| DIRECTIONS |
Set down every line from the one with "Task: Close the Parameters dialog window" to the end of the entries, both ends included, exactly as it reads and without pictures.

[Dataset records]
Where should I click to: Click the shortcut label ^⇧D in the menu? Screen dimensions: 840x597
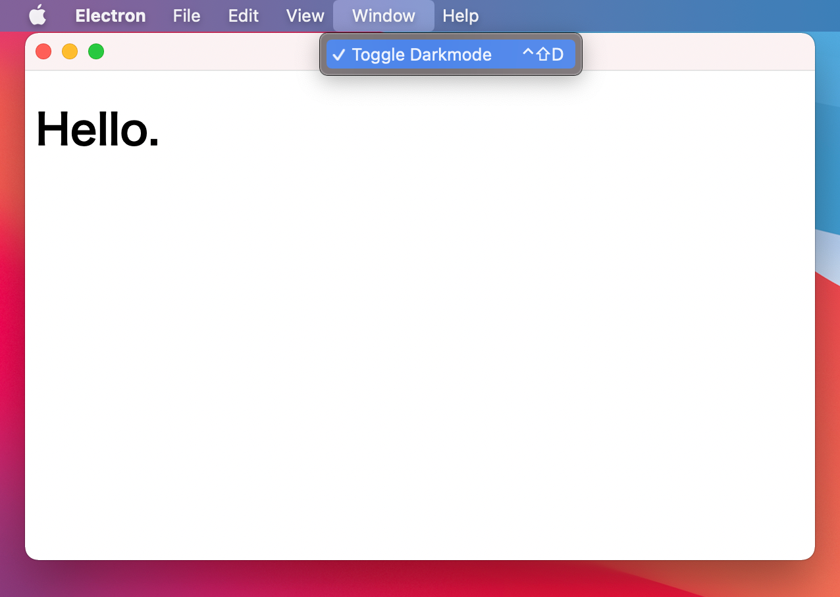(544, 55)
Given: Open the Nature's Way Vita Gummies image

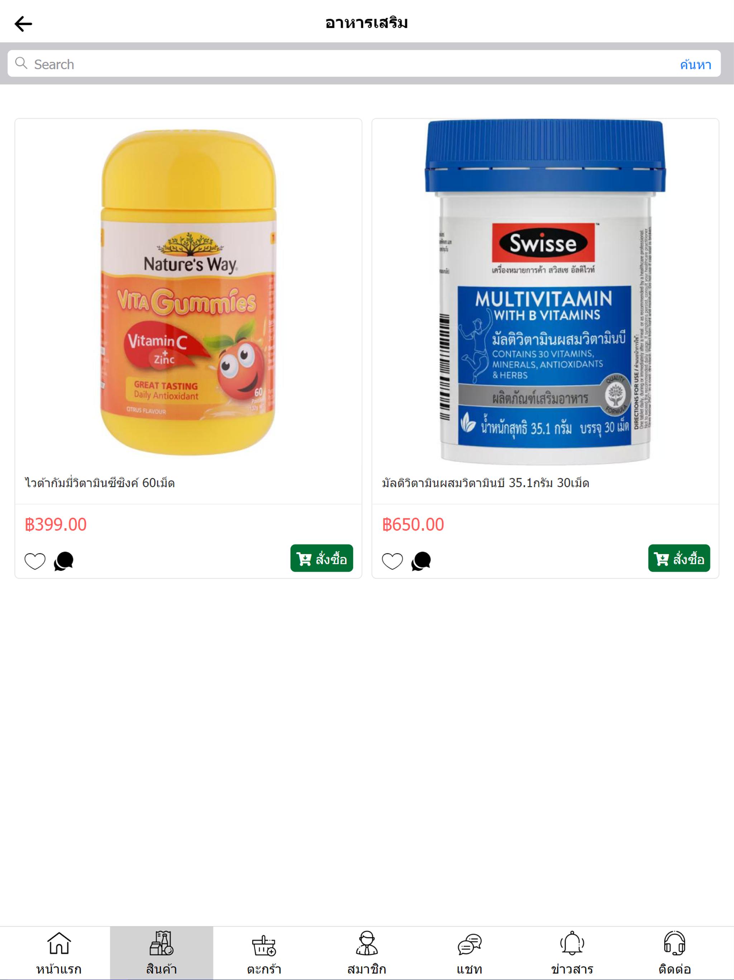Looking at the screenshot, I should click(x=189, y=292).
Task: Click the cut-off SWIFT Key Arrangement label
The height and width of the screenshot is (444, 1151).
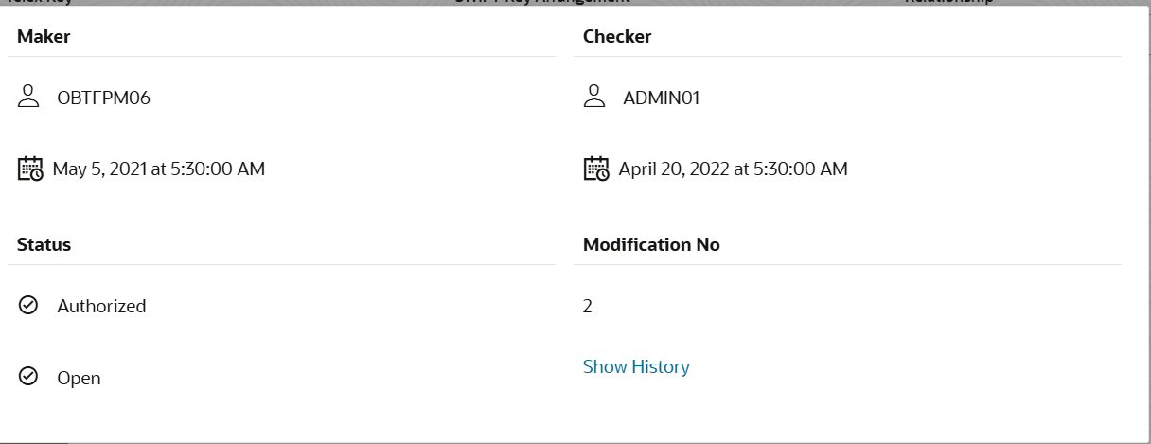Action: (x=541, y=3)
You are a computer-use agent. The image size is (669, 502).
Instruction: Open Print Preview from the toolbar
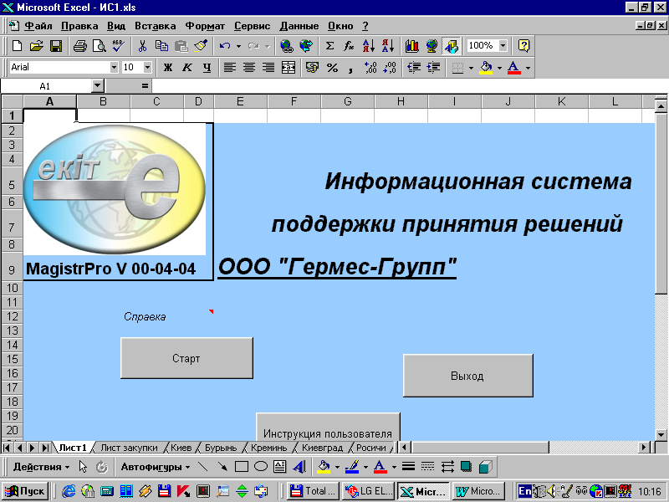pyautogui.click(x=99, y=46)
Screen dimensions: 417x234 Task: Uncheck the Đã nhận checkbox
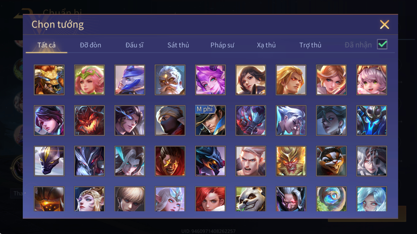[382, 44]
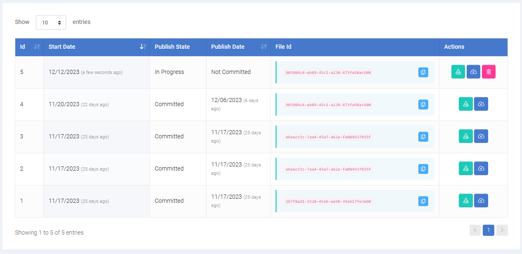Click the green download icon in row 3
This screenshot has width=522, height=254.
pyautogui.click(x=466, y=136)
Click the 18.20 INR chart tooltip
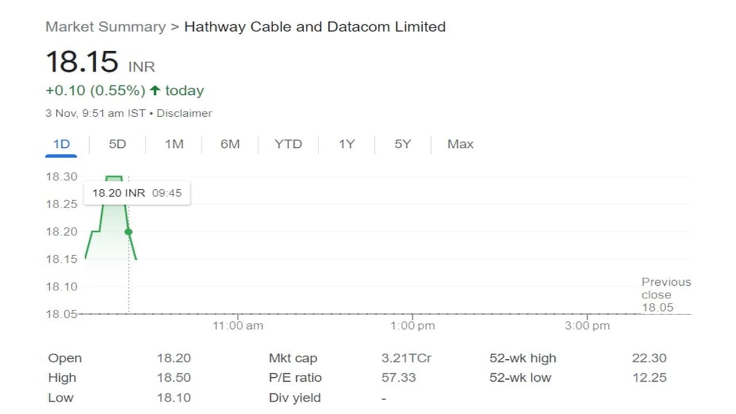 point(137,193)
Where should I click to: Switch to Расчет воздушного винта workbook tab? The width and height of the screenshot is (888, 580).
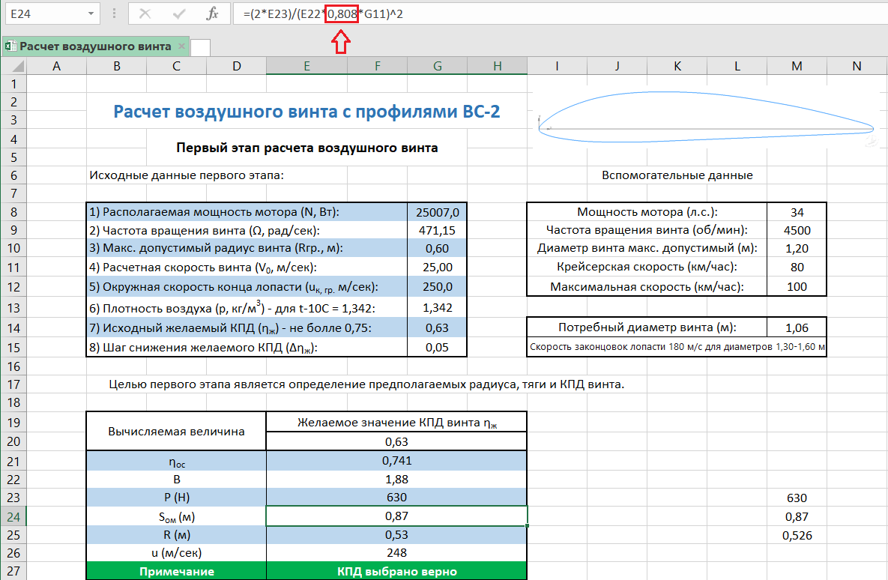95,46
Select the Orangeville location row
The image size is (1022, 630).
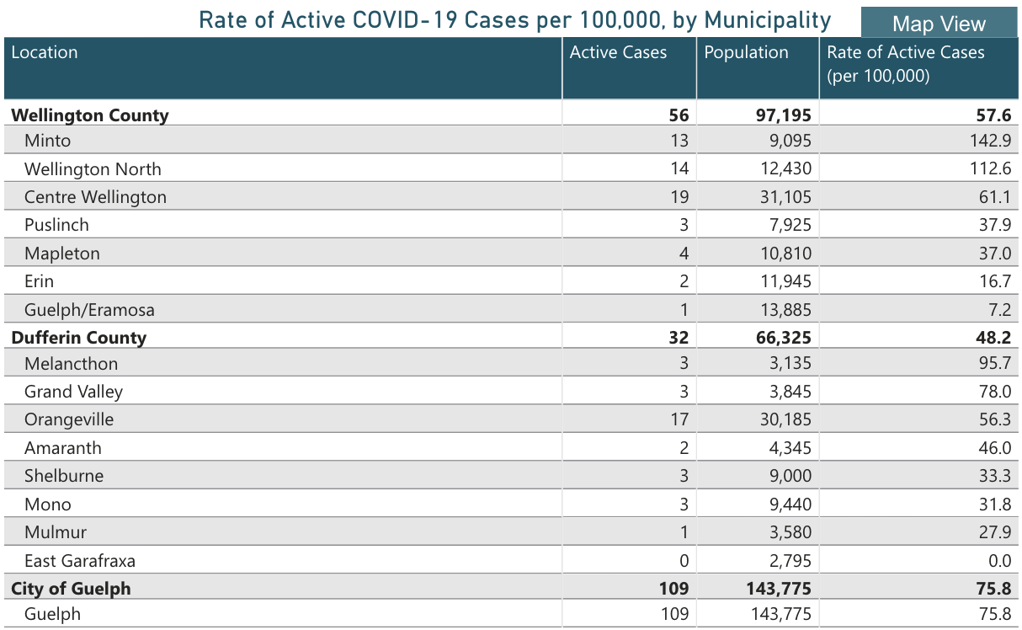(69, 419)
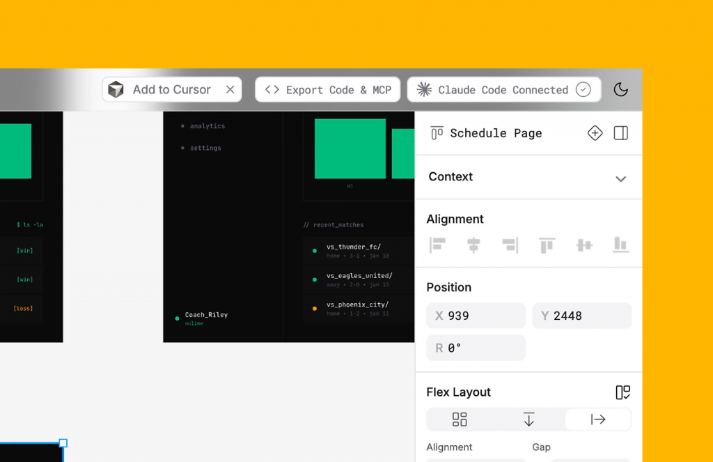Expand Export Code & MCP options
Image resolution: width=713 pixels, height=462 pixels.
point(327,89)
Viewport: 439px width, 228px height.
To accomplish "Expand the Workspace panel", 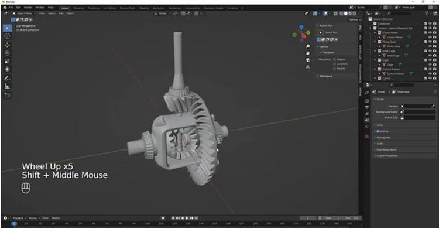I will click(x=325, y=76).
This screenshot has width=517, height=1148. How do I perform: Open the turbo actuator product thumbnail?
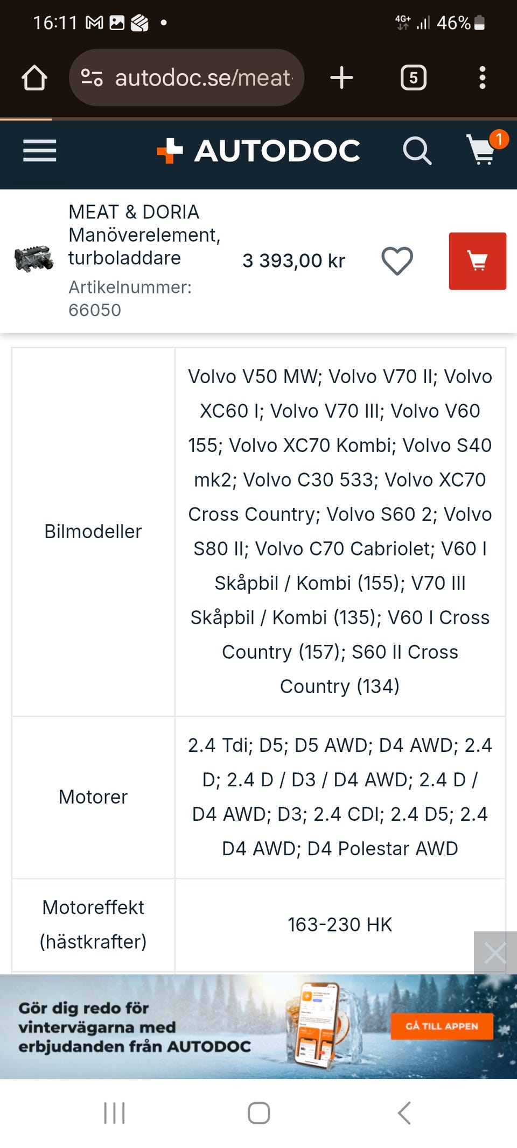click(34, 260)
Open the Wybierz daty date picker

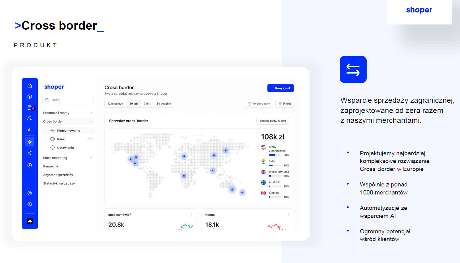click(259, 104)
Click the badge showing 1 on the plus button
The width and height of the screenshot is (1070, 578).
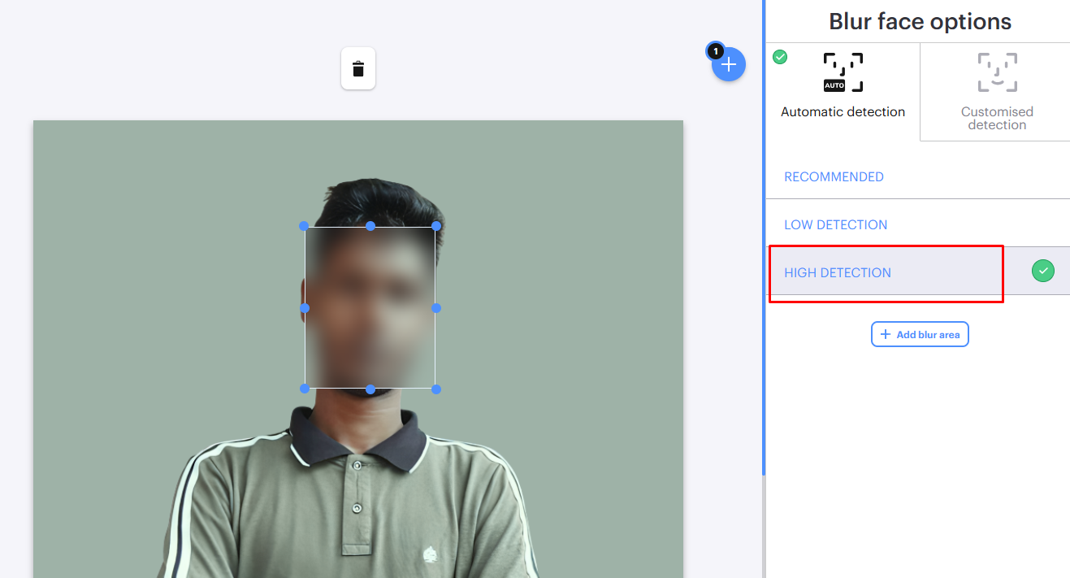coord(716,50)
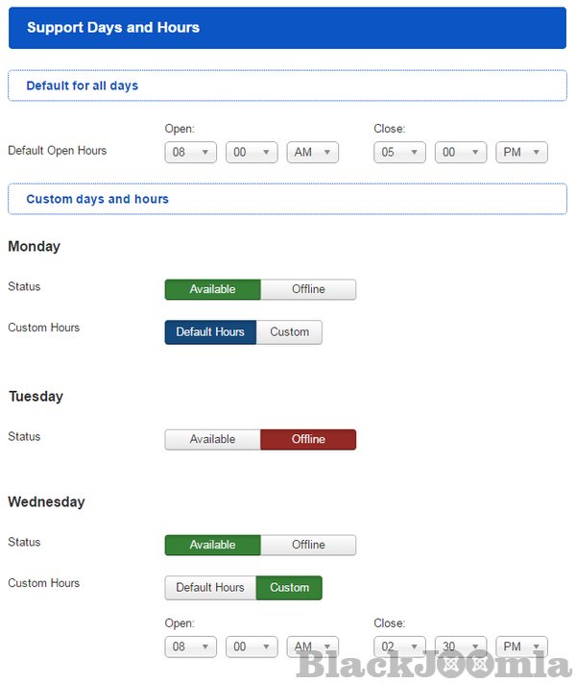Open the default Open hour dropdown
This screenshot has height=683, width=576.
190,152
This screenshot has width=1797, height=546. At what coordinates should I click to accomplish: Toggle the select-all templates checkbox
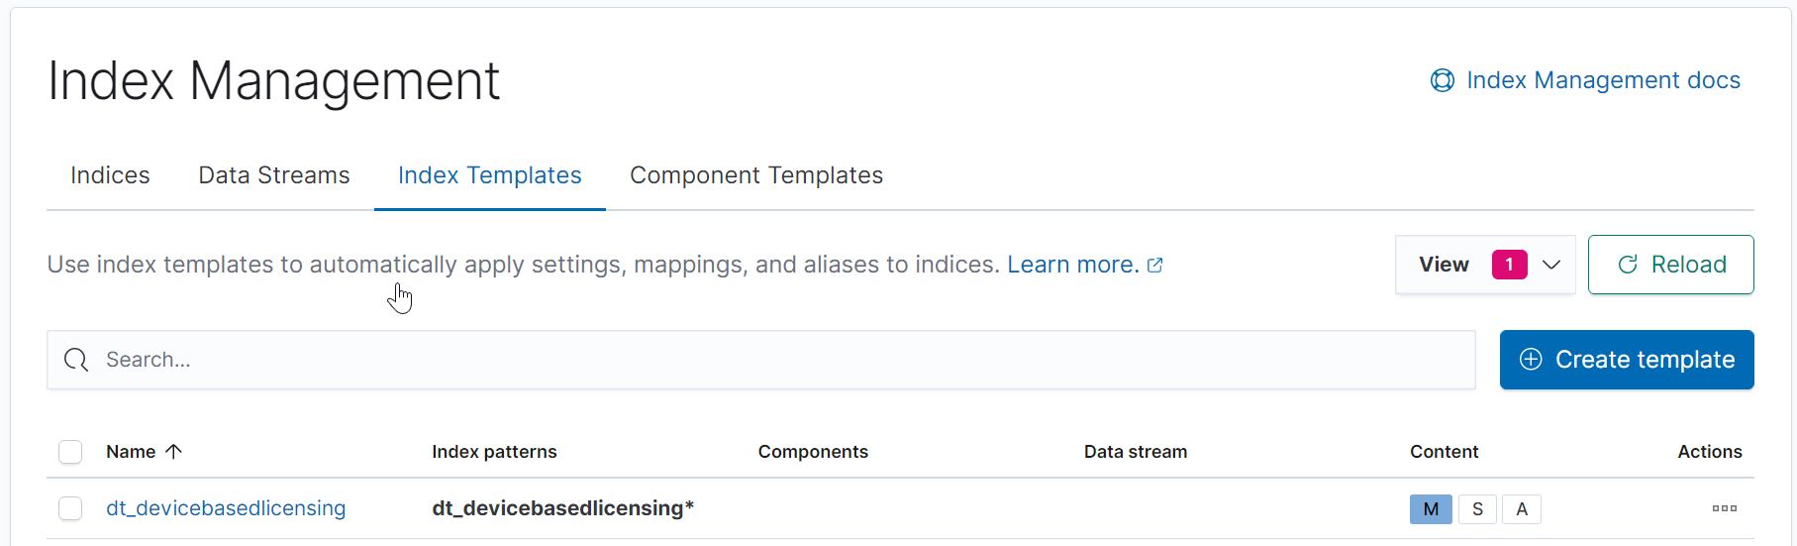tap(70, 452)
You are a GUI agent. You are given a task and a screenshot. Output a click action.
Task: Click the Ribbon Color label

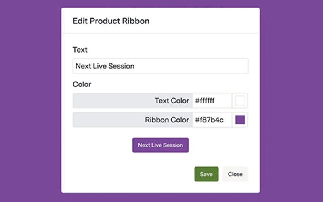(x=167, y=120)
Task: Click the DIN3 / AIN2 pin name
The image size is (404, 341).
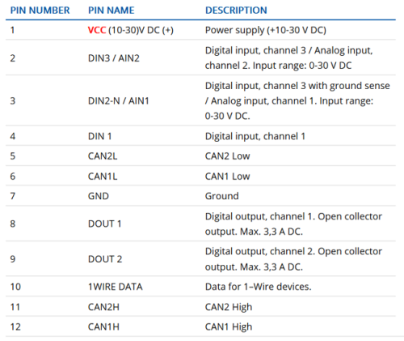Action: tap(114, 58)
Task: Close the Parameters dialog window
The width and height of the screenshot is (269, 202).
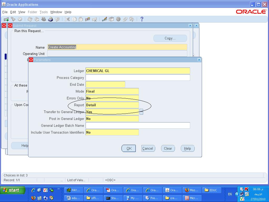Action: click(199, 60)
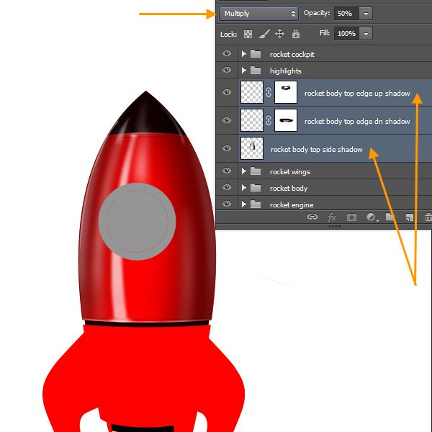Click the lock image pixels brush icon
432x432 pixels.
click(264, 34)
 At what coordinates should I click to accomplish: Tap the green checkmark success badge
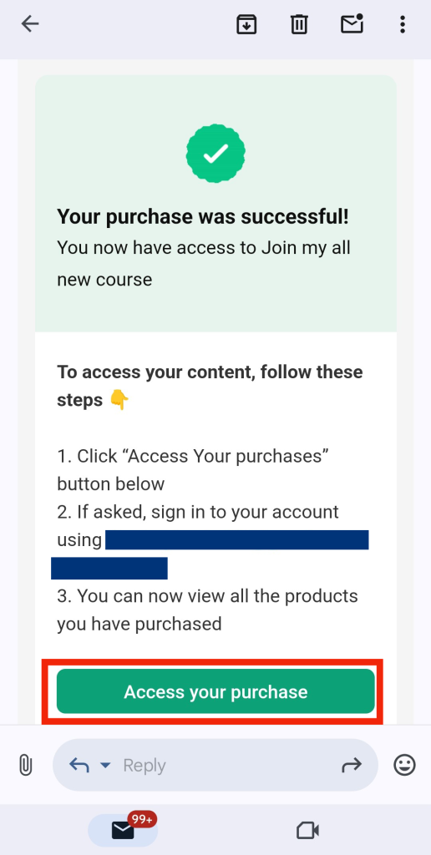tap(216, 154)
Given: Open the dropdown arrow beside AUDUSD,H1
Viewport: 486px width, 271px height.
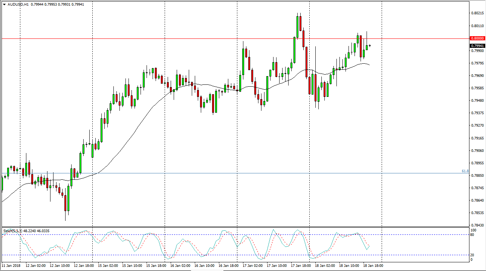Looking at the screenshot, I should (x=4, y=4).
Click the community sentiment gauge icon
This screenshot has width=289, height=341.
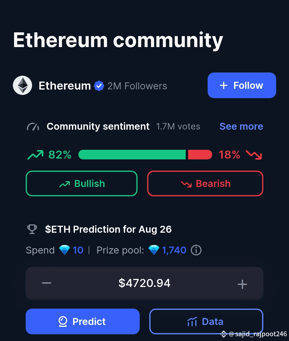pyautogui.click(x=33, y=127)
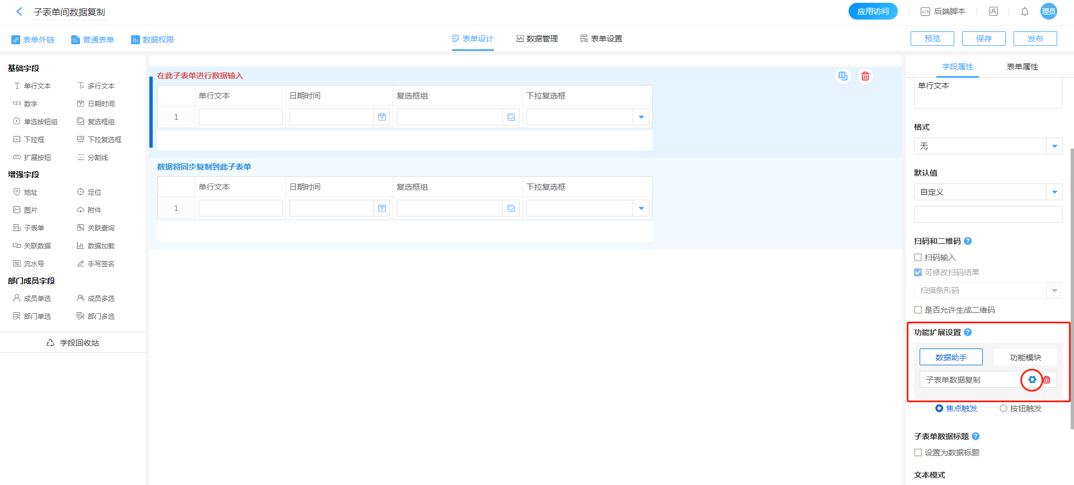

| ANSWER FOR THIS EXERCISE |
Task: Close the Parameters dialog window
The width and height of the screenshot is (269, 202).
Action: click(199, 60)
Click the lock image pixels brush icon
432x432 pixels.
click(264, 34)
 At what coordinates should I click to accomplish: Tap the green checkmark success badge
tap(216, 154)
Given: Open the dropdown arrow beside AUDUSD,H1
Viewport: 486px width, 271px height.
Looking at the screenshot, I should (x=4, y=4).
Click the community sentiment gauge icon
This screenshot has width=289, height=341.
pyautogui.click(x=33, y=127)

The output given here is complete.